1.うわー凄い。鮮やかなミスリード、真実を知った時のカタルシス。構成力は超一級品です。
この作品を一枚の大きなからくり絵とします。端から時間の経過とともに目で追っていくと途中で紐が引かれて、それまで見てきた絵のパーツがひっくり返って違う絵が現れる。それが終幕までに何度か繰り返され、最後の紐が引かれた時現れた絵は最初と全く違っている、そんな感じです。
観ている側にあえて情報を伏せる場面もありますが、繋がりに不自然さが無いので違和感を抱かせません。騙され好きな方におすすめです。
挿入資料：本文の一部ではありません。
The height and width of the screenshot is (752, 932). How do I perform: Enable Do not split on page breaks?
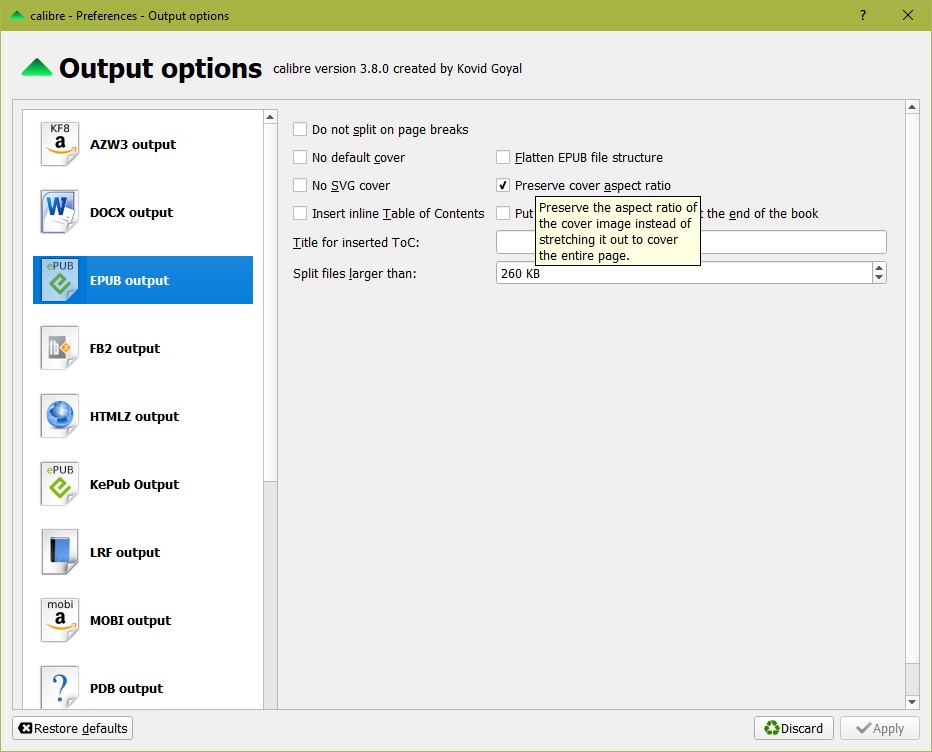(300, 129)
なんだか不安な気にさせる音楽と映像も良いです。清潔感があって美しくでも冷ややかな画ヅラがとても印象的で、モデルルームのように生活感の乏しい豪邸のショットが頻繁に挟まります。大きな屋敷ってしん、としているだけで何故緊張するのでしょうね。
自動シャッターの巻き上げの部分とか冷蔵庫の電球がぽっと灯る瞬間とか、丁寧すぎるほどの描写にも注目。この映画全シーンが伏線みたいなものなので二度目に観たときはそんな何気ない場面のひとつひとつにも過剰に深読みしがちになりました。